[Stored entries]
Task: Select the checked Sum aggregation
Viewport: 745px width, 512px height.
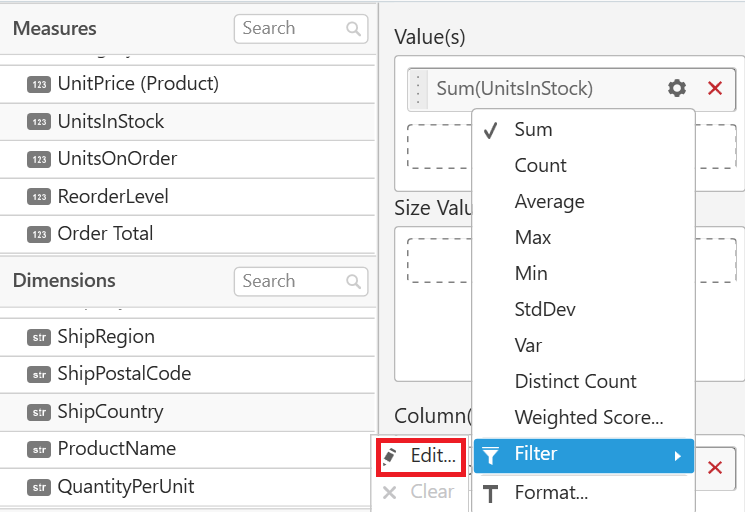Action: pyautogui.click(x=533, y=130)
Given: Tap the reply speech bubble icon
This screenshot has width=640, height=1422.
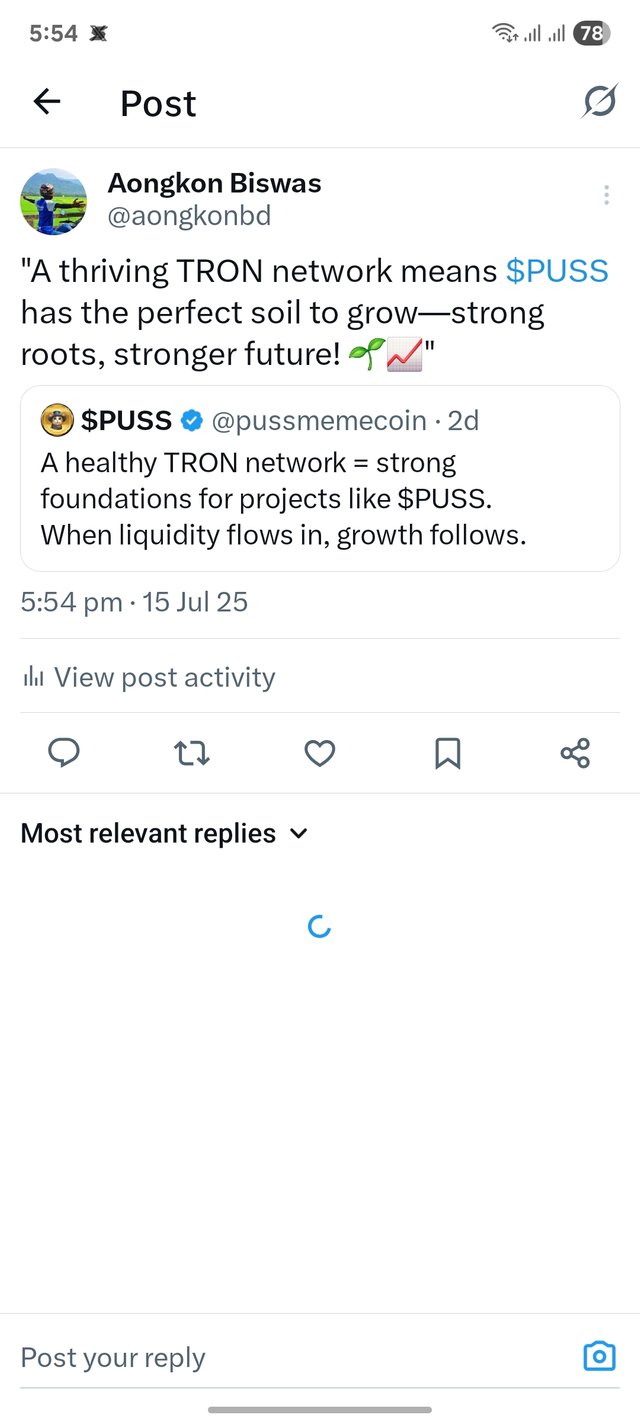Looking at the screenshot, I should tap(64, 753).
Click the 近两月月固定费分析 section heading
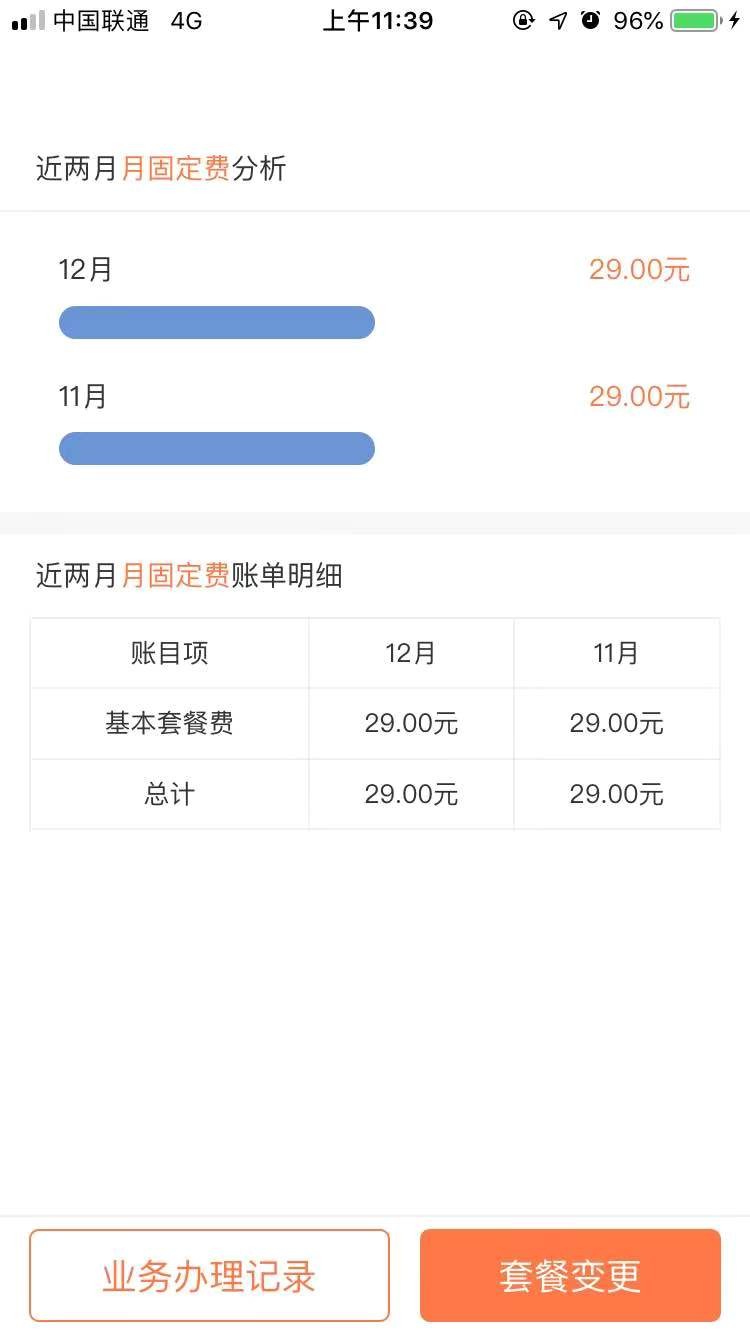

## What the exercise asks
Transcribe exactly, and only, the lines from the one containing "This screenshot has width=640, height=1422." through the last line of the records above, both included; leave out the pictures.

## Response box
This screenshot has width=640, height=1422.
Looking at the screenshot, I should tap(64, 753).
Click the 近两月月固定费分析 section heading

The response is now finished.